Five years ago, no one did the “no huddle.” This year, 14% of the plays run in an NFL game are “no huddle.”
The goal of the “no huddle” is to eliminate any extra time that comes between snaps. The teams that run “no huddle” work hard on their conditioning and pace. By eliminating wasted time between snaps and having a more fit team, they attempt to both tire the opposing team and prevent substitutions the defense might attempt to combat the weariness they experience by responding to the “no huddle.”
So, receivers are instructed to get the ball to the official so that he can put it in play faster. The offense sprints to the line of scrimmage to set back up. The play is called with single words or a hand signal. The pace of the game is sped up.

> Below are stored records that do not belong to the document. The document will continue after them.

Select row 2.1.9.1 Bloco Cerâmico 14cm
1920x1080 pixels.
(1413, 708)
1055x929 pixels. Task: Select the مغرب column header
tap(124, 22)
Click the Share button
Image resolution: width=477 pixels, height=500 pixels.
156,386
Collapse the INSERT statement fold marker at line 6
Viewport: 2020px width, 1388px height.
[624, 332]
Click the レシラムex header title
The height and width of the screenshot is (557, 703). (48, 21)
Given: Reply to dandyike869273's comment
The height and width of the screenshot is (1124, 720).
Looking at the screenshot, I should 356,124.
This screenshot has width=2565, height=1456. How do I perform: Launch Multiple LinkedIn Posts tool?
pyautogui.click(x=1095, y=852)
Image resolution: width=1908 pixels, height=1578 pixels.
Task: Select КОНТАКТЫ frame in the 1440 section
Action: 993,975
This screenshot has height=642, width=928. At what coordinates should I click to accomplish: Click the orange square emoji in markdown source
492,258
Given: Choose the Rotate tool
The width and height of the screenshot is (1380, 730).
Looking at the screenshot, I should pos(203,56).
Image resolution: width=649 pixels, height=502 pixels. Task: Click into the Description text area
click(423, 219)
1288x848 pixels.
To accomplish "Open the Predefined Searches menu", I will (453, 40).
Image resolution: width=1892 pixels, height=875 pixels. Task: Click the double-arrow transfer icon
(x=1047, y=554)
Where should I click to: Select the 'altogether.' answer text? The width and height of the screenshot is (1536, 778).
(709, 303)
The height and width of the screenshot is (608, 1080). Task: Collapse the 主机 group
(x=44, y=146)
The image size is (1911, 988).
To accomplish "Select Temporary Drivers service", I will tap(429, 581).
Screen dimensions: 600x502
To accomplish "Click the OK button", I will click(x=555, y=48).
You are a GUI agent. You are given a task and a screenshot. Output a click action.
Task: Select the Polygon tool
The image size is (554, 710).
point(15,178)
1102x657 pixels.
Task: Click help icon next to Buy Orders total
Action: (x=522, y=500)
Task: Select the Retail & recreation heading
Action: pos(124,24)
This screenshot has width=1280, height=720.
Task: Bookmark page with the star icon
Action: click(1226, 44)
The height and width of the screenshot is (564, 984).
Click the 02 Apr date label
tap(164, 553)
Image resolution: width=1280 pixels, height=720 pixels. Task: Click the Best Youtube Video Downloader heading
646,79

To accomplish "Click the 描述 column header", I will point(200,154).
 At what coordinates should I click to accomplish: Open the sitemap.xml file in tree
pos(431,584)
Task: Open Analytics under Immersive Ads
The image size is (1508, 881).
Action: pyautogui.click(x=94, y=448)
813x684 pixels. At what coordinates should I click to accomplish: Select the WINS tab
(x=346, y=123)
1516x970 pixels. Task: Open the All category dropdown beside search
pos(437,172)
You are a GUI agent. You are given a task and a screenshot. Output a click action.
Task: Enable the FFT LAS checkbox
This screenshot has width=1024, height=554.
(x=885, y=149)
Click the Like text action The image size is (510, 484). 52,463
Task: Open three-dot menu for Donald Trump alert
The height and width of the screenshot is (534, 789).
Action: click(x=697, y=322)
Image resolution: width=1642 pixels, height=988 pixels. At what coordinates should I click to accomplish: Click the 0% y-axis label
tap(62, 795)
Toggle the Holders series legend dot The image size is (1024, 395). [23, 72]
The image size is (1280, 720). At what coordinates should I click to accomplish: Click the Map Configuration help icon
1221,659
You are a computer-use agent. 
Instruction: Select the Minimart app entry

No wasted time. No wasted motion. Better use of a dear resource – time involved in moving the ball.
We did a study once where we examined saws to see how much actual time wood was in contact with a saw blade. The measurement was done on a productive saw. The results were a shock. The measurement was that about 50% of the time we were cutting and 50% of the time we were sitting around.
Time was eaten up with changeovers, moving lumber to and from the saw, unplanned bathroom breaks, lack of information – you name it. Lots of things.
The “no huddle” studies how a team runs an offensive drive and sets about moving faster. Why do we trot instead of sprint? Why do we make the official chase down the ball? Why do we need to huddle each time to decide what we are going to do? Why do the titles of the plays need to be so complicated? What can we learn in advance to make this go faster? How can we prepare ourselves as players to be able to move at this faster pace? Will it give us an edge that sets us apart?
What does “lean” look like? A “no huddle” offense.